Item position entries
━━━━━━━━━━━━━━━━

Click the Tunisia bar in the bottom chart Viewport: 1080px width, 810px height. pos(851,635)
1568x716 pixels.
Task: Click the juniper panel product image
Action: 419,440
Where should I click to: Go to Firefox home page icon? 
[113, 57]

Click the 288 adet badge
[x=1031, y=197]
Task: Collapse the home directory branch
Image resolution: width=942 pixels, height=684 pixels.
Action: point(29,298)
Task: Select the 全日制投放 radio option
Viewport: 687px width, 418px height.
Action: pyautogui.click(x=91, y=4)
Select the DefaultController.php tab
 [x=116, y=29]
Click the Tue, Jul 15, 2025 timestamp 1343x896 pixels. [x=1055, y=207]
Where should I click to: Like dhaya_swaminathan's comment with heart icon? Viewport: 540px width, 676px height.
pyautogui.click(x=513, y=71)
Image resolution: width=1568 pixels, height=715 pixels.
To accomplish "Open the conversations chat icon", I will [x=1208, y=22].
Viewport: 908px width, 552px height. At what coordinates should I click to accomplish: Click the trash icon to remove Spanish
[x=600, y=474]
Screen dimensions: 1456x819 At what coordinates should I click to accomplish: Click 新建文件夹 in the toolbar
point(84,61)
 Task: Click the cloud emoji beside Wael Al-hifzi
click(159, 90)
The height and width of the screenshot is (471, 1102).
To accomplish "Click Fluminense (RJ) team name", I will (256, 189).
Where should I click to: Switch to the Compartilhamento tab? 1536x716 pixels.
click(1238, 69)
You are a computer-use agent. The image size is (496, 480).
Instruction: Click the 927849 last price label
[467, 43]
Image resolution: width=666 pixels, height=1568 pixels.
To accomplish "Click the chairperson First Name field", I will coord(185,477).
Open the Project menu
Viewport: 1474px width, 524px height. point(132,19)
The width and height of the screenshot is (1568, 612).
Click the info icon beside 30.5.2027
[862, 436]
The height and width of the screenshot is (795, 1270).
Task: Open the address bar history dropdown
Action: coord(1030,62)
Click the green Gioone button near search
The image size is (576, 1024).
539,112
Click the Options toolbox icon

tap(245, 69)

━━━━━━━━━━━━━━━━

• Exercise directions:
Render each line of the listing above as a JSON array of strings, with one string per line and no blank lines.

• Reply to the task:
[
  "Click the Tunisia bar in the bottom chart Viewport: 1080px width, 810px height. pos(851,635)",
  "1568x716 pixels.",
  "Task: Click the juniper panel product image",
  "Action: 419,440",
  "Where should I click to: Go to Firefox home page icon? ",
  "[113, 57]",
  "Click the 288 adet badge",
  "[x=1031, y=197]",
  "Task: Collapse the home directory branch",
  "Image resolution: width=942 pixels, height=684 pixels.",
  "Action: point(29,298)",
  "Task: Select the 全日制投放 radio option",
  "Viewport: 687px width, 418px height.",
  "Action: pyautogui.click(x=91, y=4)",
  "Select the DefaultController.php tab",
  " [x=116, y=29]",
  "Click the Tue, Jul 15, 2025 timestamp 1343x896 pixels. [x=1055, y=207]",
  "Where should I click to: Like dhaya_swaminathan's comment with heart icon? Viewport: 540px width, 676px height.",
  "pyautogui.click(x=513, y=71)",
  "Image resolution: width=1568 pixels, height=715 pixels.",
  "To accomplish \"Open the conversations chat icon\", I will [x=1208, y=22].",
  "Viewport: 908px width, 552px height. At what coordinates should I click to accomplish: Click the trash icon to remove Spanish",
  "[x=600, y=474]",
  "Screen dimensions: 1456x819 At what coordinates should I click to accomplish: Click 新建文件夹 in the toolbar",
  "point(84,61)",
  " Task: Click the cloud emoji beside Wael Al-hifzi",
  "click(159, 90)",
  "The height and width of the screenshot is (471, 1102).",
  "To accomplish \"Click Fluminense (RJ) team name\", I will (256, 189).",
  "Where should I click to: Switch to the Compartilhamento tab? 1536x716 pixels.",
  "click(1238, 69)",
  "You are a computer-use agent. The image size is (496, 480).",
  "Instruction: Click the 927849 last price label",
  "[467, 43]",
  "Image resolution: width=666 pixels, height=1568 pixels.",
  "To accomplish \"Click the chairperson First Name field\", I will coord(185,477).",
  "Open the Project menu",
  "Viewport: 1474px width, 524px height. point(132,19)",
  "The width and height of the screenshot is (1568, 612).",
  "Click the info icon beside 30.5.2027",
  "[862, 436]",
  "The height and width of the screenshot is (795, 1270).",
  "Task: Open the address bar history dropdown",
  "Action: coord(1030,62)",
  "Click the green Gioone button near search",
  "The image size is (576, 1024).",
  "539,112",
  "Click the Options toolbox icon",
  "tap(245, 69)"
]